Je n’en revenais pas. Cette femme qui se faisait passer pour un modèle à imiter n’était donc qu’une sorcière déguisée ! Etait-ce la toute son abnégation pour son mari handicapé ? En un instant j’avais perdu l’estime que je lui portais. Je ne lui adressai pas la parole ce jour là. Pendant plusieurs années, chaque fois que son nom apparaissait sur la liste des intervenants, je fronçais les sourcils. Comment pouvait-on apprendre d’elle quoi que ce soit ?

Et voilà que soudain, sur ce vieux parking sale, son image me revenait. Cette Mme. B qui, comme moi, était peut-être ce jour là au bout du rouleau. Cette Mme. B. qui s’était occupée de son mari jour après jour pendant tant d’années. Cette Mme. B. qui avait mis au placard tant de rêves et d’ambitions pour s’occuper uniquement de son mari qu’elle aimait.

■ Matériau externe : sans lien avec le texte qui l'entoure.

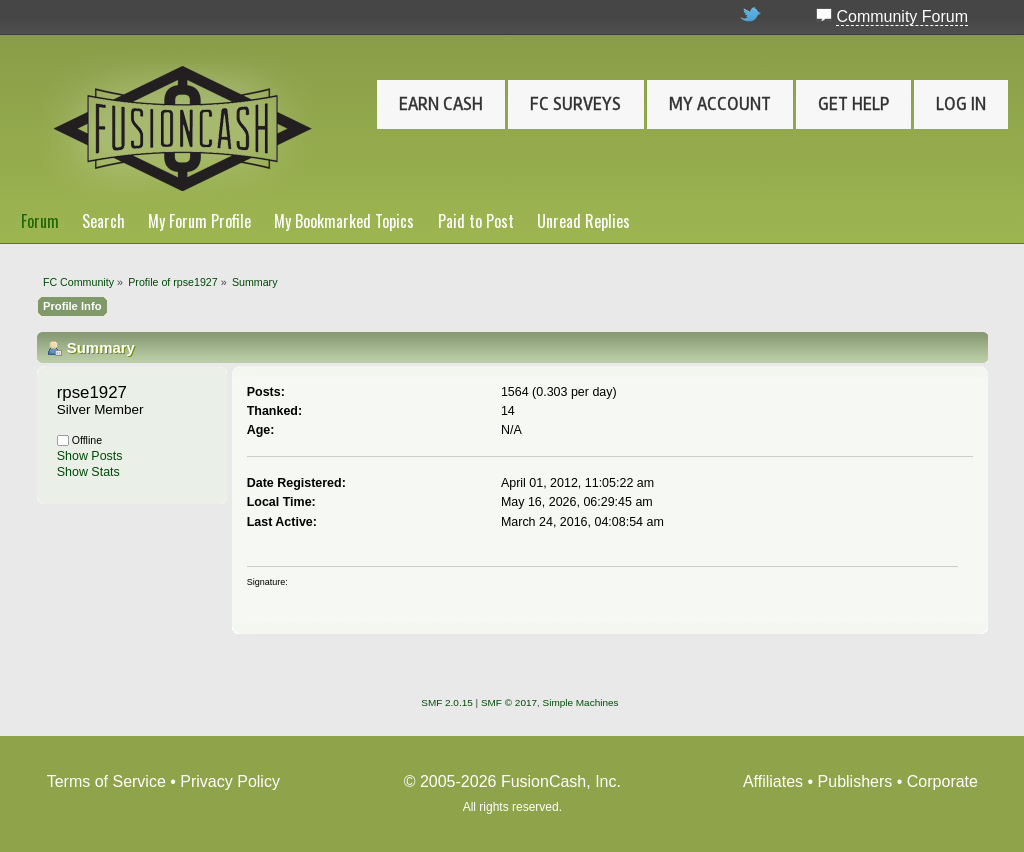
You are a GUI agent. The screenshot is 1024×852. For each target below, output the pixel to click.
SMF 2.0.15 (447, 702)
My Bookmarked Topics (344, 221)
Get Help (853, 104)
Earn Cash (441, 104)
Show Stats (88, 472)
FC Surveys (575, 104)
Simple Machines (581, 702)
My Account (720, 104)
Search (103, 221)
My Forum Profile (199, 221)
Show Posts (90, 456)
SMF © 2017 (509, 702)
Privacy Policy (230, 781)
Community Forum (902, 16)
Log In (961, 104)
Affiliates (773, 781)
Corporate (942, 781)
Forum (40, 221)
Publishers (855, 781)
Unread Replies (583, 221)
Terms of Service (106, 781)
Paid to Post (476, 221)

J’évoquais maintenant son visage. Je vous en prie, ne me jugez pas sur un instant de faiblesse, implorait-elle.

A Rosh Hashana, nous passons en jugement devant Dieu. Voulons-nous être jugés sur nos moments de faiblesse et de désespoir ? On préférons-nous être considérés dans notre ensemble, avec un accent mis sur nos qualités ? Et si nous prions Dieu de fermer les yeux sur nos échecs, pourquoi nos prochains ne pourraient-ils bénéficier de la même faveur ? Pouvons-nous demander à Dieu d’être tolérant avec nous si nous ne le sommes pas avec les autres ?

J’imaginais le visage de Mme. B. Ses paroles traversaient la lourde atmosphère qui nous séparait. « Je ne suis pas parfaite. Ne me jugez pas. »

« Même pas en rêve », murmurai-je doucement. Je me tournai alors vers les enfants avec un grand sourire, et je les dirigeai vers l’arrêt du bus.